POR GONZALO SOBRAL
Hace algunas semanas escribíamos sobre la importancia del género documental en la formación de una industria audiovisual nacional. Saludábamos allí la presencia casi continua de premiadas producciones extranjeras del rubro y reclamábamos más espacio para la industria nacional.
Si lo que se necesitan son pruebas de taquilla, vale la pena reparar en los 40 mil espectadores que mantienen en cartel a Hit, a cuyas bondades cinematográficas ya nos referimos.
El documental es un género habitualmente transitado en la creación local (por lenguaje, costo, etc.) pero poco estrenado, aunque con los años ha encontrado alguna vía de exhibición en festivales locales, en la programación de Cinemateca o en el ciclo de producciones locales de Nuevo Siglo o en programas de TV Nacional.

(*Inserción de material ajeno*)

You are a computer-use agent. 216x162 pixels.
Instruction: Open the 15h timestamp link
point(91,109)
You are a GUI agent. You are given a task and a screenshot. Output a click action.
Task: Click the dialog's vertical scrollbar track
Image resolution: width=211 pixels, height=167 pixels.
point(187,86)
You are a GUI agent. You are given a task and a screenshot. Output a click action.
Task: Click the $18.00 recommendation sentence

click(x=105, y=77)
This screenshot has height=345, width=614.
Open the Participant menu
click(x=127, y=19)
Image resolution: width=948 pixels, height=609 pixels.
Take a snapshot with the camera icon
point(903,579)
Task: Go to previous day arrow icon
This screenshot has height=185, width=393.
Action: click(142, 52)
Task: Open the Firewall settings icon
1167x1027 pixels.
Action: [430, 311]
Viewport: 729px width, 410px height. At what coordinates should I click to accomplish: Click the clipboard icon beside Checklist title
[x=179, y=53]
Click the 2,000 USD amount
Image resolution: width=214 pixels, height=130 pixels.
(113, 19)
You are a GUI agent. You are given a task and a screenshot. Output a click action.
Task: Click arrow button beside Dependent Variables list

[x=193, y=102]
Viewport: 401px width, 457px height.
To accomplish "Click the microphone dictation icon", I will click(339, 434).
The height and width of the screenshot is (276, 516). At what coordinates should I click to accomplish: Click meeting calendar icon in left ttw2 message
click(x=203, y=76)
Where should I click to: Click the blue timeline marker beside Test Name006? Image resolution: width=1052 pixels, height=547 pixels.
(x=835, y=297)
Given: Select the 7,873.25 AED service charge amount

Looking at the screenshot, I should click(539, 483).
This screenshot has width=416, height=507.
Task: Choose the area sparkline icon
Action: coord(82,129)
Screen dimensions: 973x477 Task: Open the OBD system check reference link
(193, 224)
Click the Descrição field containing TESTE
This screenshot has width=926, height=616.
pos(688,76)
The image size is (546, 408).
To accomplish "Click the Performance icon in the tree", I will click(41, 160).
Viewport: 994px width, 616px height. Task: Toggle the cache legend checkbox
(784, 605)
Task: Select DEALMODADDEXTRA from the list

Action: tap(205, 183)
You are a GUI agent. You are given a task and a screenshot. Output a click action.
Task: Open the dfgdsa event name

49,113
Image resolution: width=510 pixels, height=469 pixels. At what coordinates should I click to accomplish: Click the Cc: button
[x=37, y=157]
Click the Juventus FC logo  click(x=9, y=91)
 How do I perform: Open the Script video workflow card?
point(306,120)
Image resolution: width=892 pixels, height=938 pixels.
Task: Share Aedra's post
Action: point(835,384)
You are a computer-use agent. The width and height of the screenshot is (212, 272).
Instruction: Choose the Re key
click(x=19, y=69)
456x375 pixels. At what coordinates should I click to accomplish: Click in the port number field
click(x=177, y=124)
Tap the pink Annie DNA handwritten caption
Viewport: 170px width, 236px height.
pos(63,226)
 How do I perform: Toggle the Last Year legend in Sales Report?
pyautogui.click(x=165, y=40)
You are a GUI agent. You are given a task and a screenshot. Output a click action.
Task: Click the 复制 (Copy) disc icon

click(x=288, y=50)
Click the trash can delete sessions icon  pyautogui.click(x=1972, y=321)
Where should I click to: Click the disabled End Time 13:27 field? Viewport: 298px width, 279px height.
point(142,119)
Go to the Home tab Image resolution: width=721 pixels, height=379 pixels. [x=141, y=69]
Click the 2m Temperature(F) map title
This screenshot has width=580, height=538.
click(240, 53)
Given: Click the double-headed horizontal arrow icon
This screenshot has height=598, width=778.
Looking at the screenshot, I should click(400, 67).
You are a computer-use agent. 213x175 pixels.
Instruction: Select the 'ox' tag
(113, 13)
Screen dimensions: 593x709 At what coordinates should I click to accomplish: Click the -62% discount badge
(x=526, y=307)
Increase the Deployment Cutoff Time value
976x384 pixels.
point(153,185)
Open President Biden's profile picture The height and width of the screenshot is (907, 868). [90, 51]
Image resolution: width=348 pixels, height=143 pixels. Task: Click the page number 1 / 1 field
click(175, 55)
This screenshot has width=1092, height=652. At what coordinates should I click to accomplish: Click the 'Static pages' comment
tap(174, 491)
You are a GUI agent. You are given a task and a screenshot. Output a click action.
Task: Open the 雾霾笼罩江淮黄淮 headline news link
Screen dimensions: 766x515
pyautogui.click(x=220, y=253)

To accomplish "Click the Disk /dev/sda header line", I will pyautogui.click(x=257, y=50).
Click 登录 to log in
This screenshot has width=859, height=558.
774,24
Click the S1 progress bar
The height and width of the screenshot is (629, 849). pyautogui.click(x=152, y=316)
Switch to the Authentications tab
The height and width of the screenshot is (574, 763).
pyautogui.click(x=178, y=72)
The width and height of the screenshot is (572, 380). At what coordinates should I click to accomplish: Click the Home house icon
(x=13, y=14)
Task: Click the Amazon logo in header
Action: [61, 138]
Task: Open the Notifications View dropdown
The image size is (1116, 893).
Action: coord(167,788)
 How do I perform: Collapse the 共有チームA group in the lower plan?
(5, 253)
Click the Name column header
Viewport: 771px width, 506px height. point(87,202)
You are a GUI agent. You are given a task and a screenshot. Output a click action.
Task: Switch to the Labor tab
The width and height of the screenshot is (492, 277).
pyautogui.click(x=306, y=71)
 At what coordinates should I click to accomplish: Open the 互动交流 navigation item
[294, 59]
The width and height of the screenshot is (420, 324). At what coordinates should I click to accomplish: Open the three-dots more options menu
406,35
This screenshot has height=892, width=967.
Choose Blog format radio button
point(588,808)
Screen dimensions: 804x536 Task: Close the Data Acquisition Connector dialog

Pero siguen faltando salas que se decidan a exhibir con la calidad (y la comodidad) necesaria productos como Cachila (de Bednarik), que ha tenido una carrera en el circuito carnavalero, la reciente Decile a Mario que no vuelva (de Handler) o la casi desconocida Un puente demasiado largo (de Matías y Alejandro Ventura) sobre el conflicto de Botnia, producida por la Escuela de Cine Dodecá.
Sobra talento. Faltan los exhibidores.